Listing:
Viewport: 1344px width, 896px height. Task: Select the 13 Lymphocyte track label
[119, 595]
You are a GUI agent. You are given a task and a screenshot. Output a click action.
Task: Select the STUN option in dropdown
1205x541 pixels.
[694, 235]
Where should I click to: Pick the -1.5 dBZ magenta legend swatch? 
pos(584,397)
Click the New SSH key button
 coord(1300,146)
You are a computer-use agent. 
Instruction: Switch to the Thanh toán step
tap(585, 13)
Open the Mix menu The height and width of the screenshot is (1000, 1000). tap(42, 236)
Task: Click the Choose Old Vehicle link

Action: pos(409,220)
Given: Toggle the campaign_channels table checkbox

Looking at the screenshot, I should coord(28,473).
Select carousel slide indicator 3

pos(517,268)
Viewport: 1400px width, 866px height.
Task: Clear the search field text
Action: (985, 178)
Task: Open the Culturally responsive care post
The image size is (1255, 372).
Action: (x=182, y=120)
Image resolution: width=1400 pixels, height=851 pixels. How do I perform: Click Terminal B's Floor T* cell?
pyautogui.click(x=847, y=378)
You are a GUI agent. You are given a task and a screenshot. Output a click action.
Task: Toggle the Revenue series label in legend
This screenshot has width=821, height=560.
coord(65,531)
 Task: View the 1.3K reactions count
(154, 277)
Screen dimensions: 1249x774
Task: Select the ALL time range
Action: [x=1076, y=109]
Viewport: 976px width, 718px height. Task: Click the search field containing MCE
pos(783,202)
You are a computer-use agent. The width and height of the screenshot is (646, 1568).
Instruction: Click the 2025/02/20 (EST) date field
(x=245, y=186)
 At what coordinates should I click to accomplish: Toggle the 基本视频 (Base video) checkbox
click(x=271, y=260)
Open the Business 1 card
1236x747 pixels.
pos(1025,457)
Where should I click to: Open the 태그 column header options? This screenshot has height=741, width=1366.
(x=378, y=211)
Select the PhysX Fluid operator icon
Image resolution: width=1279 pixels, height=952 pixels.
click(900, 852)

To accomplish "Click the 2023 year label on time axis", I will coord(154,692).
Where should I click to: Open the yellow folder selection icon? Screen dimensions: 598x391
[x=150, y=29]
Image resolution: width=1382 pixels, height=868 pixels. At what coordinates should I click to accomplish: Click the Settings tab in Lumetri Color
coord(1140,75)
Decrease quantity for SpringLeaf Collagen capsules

What the task requires:
Pick out every line of the records above that contains the word "Toggle".

Complete answer:
Given: Toggle the campaign_channels table checkbox
Task: Toggle the Revenue series label in legend
 At what coordinates should I click to accomplish: Toggle the 基本视频 (Base video) checkbox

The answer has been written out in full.